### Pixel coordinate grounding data
==*==
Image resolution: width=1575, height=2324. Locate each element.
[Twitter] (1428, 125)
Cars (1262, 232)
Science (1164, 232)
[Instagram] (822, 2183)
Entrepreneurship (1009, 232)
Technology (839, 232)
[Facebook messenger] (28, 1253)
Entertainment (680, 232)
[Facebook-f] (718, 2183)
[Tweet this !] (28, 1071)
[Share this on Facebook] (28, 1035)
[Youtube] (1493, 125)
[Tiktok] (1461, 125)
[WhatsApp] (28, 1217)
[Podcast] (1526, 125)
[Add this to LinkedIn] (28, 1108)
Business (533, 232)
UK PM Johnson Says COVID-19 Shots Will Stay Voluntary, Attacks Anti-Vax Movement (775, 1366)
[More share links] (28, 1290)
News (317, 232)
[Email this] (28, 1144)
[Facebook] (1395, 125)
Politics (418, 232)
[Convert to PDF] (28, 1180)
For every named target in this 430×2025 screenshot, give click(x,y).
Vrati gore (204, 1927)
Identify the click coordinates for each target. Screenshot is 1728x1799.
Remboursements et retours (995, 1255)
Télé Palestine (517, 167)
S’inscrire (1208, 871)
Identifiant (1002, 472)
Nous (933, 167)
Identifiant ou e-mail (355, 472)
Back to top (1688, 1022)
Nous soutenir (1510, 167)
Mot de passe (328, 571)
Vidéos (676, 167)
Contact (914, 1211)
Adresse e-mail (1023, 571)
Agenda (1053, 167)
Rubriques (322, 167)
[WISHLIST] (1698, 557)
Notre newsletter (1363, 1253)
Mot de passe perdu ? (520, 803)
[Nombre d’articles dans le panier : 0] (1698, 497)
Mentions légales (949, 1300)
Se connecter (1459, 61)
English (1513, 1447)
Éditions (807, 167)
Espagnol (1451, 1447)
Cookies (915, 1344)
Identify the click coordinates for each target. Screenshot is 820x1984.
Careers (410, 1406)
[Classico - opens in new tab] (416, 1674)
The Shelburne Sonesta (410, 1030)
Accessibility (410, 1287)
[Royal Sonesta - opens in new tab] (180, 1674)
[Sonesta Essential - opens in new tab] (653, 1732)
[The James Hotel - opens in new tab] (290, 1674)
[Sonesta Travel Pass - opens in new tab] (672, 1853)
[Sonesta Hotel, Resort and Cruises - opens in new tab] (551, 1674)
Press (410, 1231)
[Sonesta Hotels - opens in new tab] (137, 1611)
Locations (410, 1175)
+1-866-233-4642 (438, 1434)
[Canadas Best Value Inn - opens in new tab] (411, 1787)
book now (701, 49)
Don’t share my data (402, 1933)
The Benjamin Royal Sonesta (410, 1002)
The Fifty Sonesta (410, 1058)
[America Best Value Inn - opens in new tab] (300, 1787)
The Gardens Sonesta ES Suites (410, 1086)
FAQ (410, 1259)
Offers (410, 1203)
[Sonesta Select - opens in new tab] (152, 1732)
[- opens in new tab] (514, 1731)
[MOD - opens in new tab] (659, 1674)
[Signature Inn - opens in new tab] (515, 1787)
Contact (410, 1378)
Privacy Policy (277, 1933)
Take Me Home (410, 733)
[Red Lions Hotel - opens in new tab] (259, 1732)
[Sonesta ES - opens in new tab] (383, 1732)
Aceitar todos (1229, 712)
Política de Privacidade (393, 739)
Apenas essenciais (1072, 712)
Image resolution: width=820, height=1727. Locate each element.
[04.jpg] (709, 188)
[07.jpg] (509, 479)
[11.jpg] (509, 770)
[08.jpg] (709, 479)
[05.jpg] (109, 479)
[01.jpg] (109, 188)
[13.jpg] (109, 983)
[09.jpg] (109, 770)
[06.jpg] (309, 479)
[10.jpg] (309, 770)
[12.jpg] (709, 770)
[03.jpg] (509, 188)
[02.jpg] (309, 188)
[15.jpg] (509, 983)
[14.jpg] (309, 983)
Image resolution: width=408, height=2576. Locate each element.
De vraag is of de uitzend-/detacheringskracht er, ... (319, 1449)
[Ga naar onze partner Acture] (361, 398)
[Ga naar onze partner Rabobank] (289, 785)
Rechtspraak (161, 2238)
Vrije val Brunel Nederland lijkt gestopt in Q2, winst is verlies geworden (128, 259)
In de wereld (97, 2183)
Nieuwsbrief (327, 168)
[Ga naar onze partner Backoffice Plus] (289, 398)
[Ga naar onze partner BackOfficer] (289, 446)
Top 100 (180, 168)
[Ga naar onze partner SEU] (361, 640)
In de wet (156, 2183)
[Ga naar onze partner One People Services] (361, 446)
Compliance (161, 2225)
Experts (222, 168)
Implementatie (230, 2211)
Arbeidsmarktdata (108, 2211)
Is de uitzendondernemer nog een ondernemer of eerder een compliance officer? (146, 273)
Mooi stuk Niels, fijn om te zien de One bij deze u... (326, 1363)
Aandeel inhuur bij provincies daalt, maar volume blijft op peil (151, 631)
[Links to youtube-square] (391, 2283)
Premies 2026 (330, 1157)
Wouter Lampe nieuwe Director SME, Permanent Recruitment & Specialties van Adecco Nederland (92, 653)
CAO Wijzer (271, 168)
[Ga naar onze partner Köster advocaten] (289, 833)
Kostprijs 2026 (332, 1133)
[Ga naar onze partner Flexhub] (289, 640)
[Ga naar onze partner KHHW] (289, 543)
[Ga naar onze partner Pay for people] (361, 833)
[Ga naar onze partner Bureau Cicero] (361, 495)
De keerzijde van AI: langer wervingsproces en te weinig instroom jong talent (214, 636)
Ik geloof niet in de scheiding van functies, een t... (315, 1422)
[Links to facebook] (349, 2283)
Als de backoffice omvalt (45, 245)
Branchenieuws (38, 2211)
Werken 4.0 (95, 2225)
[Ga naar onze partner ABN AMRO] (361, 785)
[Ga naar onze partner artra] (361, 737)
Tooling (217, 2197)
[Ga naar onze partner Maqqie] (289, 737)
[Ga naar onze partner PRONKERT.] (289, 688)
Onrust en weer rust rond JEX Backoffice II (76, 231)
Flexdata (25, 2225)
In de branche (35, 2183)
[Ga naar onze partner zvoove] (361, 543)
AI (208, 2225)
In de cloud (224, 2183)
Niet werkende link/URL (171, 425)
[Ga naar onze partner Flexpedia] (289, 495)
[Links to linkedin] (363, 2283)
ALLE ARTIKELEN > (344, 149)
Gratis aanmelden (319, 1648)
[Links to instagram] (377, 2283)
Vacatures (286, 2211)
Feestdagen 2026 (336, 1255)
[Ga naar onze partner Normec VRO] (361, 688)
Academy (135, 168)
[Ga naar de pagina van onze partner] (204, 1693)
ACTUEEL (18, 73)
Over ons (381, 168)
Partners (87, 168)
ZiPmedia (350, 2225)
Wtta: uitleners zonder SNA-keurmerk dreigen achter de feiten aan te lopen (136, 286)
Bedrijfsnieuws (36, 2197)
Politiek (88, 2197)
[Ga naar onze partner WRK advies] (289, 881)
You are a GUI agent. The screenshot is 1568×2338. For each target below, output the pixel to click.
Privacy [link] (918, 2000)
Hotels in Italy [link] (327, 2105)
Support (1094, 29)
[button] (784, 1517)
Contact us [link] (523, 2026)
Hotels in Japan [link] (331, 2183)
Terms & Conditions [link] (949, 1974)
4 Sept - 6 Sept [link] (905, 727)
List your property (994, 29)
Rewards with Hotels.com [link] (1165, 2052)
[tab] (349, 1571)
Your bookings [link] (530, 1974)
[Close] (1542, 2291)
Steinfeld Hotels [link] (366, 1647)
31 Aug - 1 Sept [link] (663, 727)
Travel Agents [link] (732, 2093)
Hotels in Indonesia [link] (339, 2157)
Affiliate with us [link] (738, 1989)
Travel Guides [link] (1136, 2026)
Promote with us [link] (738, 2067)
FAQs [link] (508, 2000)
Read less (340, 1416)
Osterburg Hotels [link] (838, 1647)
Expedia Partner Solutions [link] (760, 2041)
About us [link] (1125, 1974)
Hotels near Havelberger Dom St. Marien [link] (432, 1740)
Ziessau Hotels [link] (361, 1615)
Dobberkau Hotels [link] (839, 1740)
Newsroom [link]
==*==
### Required action
Which lines above contain the word "each"? List them.

### Answer
Image resolution: width=1575, height=2324. Locate each element.
Identify the click coordinates for each target. Screenshot is 1728x1799.
Identify the click coordinates for each target. Screenshot is 820x1984.
Image resolution: width=820, height=1727. Locate each element.
Image resolution: width=408, height=2576. Locate each element.
You are a GUI agent. The screenshot is 1568×2338. For each target below, output the pixel to click.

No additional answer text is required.